News

Petroleum Engineer Turned Climatetech Founder’s Take On the Energy Transition: ‘All I See is Opportunity’

In college, Patricia Vega’s professors told her the same thing again and again: as a woman and a mother, there was no place for her in petroleum engineering.

That repeated discouragement, Vega says, only made her more determined to “be part of the change.” She persevered through college while running a chocolate business to support her family, and went on to spend 25 years in the energy industry, working her way from a drilling engineer at bp to various positions at Schlumberger, Baker Hughes, and Halliburton before becoming president and CEO of Evaluation & Optimization at GE. 

Vega also became a champion for diversity and inclusion, founding Baker Hughes’ Women’s Network—for which she received the company’s chairman award in 2006—and serving as a mentor and advisor for professionals and organizations. And in 2018, she took all that she’d learned in traditional energy and became the founder and CEO of a climatetech startup. 

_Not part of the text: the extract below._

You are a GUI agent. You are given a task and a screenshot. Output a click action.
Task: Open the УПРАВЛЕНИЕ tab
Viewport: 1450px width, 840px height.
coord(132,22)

Quantum New Energy, an Inaugural Member of Greentown Houston, aims to empower everyone to take climate action by providing data-driven insights into individuals’ and organizations’ energy use, alongside personalized carbon-reduction recommendations.

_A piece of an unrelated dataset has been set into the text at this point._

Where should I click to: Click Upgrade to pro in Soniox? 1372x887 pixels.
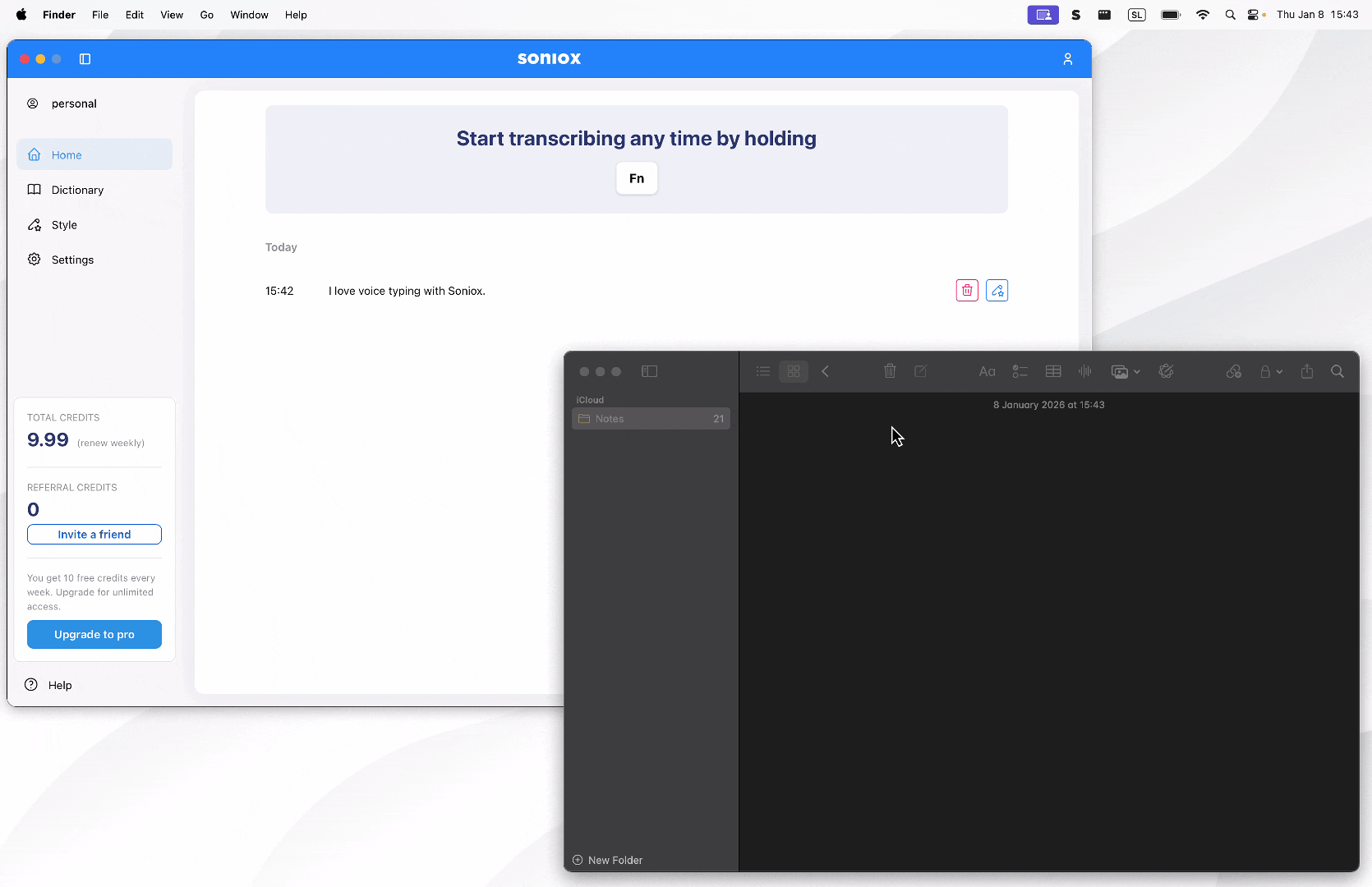pyautogui.click(x=94, y=634)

Vega became inspired to start Quantum New Energy while she was on a work trip to India, where she saw inequitable access to electricity that reminded her of dynamics she’d observed in her home country of Colombia. She grew determined to empower energy consumers, while prioritizing customer inclusion and intentionally eliminating barriers to access.

“We live in a world where we can track steps and calories, and yet, despite energy being so important in our lives, the consumption side is really unbalanced—in terms of understanding and optimization capability—compared to the supply side,” she says. “That is where I felt my calling: ‘I have to do something about this.’”

Quantum New Energy’s carbon reduction platform, EnerWisely, utilizes existing infrastructure—including the roughly 1.2 billion smart meters that are already deployed, which generate peoples’ bills but don’t typically provide consumers actionable insights. EnerWisely can also integrate and analyze other data sources, including driving, flying, and operational data. Users receive energy usage and carbon footprint profiles alongside customized plans to reduce costs and cut emissions, with the goal of empowering people to harness their own data, transforming carbon into value and benefitting from the low-carbon economy.

EnerWisely aims to be widely accessible, enjoyable, and easy to use. It’s designed for both individuals and organizations, from community organizations serving underrepresented communities to Fortune 500 companies that have made carbon reduction pledges. Organizations can also use EnerWisely to offer carbon-reduction-as-a-perk both for employees and communities. The platform aggregates and anonymizes the results at various organizational levels for visualization in dashboards and integration with ESG reports. As a solution that allows individuals and businesses to prevent greenhouse gas emissions, rather than offsetting them after the fact, EnerWisely not only helps users achieve their emissions-reduction goals, but also mitigate their associated costs. 

Having worked across the entire energy value chain, Vega doesn’t see traditional energy and climatetech as being in conflict: helping the oil and gas industries decarbonize is a key component of the energy transition, she says, and with so many transferable skills, oil and gas workers have a clear, bright future in advancing climatetech.

“Every time there’s change, there’s fear, but all the experiences that we have gained in the industry are super applicable and super needed as we look at this transition,” she says. “We’re going to need people with skills in project management, safety, operations, analytics, evaluation, and optimization. All I see is opportunity.”

Quantum New Energy joined Greentown Houston in fall 2020, and Vega says being part of the incubator and its startup community has helped ease the solitude of entrepreneurship.

“Kudos and thanks to Greentown and every member of the entrepreneurial ecosystem, because we really need you,” Vega says. “The advice I give to friends who tell me they’re considering the entrepreneurial route is it might feel very lonely, but you don’t have to do it alone. You can develop relationships with other entrepreneurs and incubators like Greentown Labs to create an effective support network.”

In the second half of 2021, Quantum New Energy plans to raise seed funding and roll out its B2B2C solution, EnerWisely 2.0.